しかし、それは仕方のないこと。こればっかりは人の哀しみや喜びの経験を重ねないと出てこない地層のようなもの。地層形成には暗いところや明るいところのみならず、砂礫、粘土、岩石、溶岩などまさに種々の差異ある物事が集まり積み重ならないと出てこない模様がある訳で、中高校生にはちょっとムリ。
と言う訳で、今こそ古文の読み直しをと思ってなるべく原文を間違いなく読めるようにするための勉強をこのオッサンは始めました。

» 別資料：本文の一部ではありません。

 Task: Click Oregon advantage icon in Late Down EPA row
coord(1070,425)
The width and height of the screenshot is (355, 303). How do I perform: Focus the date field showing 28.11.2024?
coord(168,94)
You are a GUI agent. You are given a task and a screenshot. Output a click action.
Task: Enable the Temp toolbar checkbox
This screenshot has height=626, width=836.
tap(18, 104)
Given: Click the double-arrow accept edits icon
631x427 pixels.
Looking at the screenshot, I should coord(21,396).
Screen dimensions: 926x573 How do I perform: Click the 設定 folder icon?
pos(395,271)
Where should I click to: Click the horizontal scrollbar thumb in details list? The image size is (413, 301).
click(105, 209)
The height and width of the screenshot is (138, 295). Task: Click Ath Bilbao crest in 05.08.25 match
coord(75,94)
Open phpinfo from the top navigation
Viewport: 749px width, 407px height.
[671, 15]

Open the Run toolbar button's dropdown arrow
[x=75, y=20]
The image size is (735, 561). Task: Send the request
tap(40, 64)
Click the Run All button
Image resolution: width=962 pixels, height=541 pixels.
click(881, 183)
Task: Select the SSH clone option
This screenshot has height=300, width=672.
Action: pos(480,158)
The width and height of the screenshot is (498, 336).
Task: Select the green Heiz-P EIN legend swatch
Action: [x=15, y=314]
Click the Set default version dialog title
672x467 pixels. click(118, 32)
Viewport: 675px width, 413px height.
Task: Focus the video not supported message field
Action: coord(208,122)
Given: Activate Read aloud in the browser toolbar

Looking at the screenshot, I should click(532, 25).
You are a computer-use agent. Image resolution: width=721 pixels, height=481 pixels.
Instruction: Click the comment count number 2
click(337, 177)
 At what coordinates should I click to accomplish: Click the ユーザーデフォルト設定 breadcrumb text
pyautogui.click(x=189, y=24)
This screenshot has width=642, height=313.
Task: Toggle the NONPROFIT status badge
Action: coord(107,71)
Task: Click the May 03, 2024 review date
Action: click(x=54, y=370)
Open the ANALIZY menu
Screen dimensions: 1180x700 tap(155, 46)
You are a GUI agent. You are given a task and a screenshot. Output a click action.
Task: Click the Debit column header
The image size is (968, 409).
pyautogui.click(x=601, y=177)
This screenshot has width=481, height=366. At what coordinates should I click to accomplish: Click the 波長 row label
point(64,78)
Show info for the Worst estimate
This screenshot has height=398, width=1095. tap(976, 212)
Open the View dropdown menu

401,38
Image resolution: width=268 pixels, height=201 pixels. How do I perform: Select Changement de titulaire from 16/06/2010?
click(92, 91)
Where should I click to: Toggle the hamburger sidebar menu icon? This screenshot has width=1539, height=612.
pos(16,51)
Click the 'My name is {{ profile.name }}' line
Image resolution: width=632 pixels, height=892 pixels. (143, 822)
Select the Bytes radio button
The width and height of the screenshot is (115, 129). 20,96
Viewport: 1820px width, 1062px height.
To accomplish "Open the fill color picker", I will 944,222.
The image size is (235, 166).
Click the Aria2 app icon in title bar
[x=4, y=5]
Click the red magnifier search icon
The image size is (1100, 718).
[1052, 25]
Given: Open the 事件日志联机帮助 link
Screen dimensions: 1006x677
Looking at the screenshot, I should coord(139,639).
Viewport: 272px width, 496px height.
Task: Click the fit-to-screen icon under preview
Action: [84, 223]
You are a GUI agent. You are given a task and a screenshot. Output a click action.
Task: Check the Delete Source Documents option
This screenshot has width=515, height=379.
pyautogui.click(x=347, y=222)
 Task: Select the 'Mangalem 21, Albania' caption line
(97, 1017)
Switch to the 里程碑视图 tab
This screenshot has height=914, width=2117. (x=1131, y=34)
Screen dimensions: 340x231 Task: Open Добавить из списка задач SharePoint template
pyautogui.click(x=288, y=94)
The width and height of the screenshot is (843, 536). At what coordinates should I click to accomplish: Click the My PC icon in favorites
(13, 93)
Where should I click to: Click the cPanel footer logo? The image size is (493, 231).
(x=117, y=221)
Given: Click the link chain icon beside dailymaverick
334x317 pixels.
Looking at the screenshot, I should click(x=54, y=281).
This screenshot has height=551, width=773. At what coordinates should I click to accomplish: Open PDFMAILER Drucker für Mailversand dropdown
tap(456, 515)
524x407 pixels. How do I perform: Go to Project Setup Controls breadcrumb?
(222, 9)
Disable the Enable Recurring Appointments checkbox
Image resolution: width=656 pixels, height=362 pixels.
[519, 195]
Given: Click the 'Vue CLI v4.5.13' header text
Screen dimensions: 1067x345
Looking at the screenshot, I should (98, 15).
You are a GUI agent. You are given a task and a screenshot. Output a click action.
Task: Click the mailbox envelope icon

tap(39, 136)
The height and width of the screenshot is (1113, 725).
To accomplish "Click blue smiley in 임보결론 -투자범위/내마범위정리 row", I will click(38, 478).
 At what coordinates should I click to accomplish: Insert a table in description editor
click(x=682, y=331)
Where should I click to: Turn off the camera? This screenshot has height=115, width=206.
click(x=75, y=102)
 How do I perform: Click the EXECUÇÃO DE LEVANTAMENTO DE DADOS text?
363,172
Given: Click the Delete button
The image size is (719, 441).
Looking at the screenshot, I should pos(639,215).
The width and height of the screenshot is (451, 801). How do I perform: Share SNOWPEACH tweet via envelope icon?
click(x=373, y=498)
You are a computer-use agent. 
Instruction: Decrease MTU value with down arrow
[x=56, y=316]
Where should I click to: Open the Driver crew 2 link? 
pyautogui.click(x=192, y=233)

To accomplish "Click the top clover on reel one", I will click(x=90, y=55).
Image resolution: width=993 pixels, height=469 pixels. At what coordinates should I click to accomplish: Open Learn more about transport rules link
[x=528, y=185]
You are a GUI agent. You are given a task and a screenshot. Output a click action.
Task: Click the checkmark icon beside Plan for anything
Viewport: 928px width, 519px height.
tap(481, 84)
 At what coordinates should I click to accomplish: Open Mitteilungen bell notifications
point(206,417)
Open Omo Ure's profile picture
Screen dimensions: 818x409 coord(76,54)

ただ、今度は若い頃と違って「物覚え」のレベルが下がっています。そもそも私自身は極端に物覚えの悪い人でして、年表とか本当に丸出だめ夫レベル。理解力は上がっていても今度は記憶力が~の世界です。w
百人一首なども聞けば全部知っているんですが、それをじゃあ空で言えとか、作者と歌を繋げろとか言うことになると途端に「・・・」です。まあ、これは昔からですが、そこで私は歌の背景解説を何種類か読んでみて肉付けを盛大に行ってから覚えるようにしておくようにしております。そうすれば全体が物語になって忘れ難いですからね。ホントにこういうことに関してはネットは素敵~の世界です。
しかし、世の中には百人一首の時代背景と物語の構成をスラスラと言える人が無数に居る訳ですし、方丈記を古文のまま滔々と語れる人も居る訳ですから何とかその爪の垢くらいのところには与りたいものだと思います。
日暮れて道遠し…。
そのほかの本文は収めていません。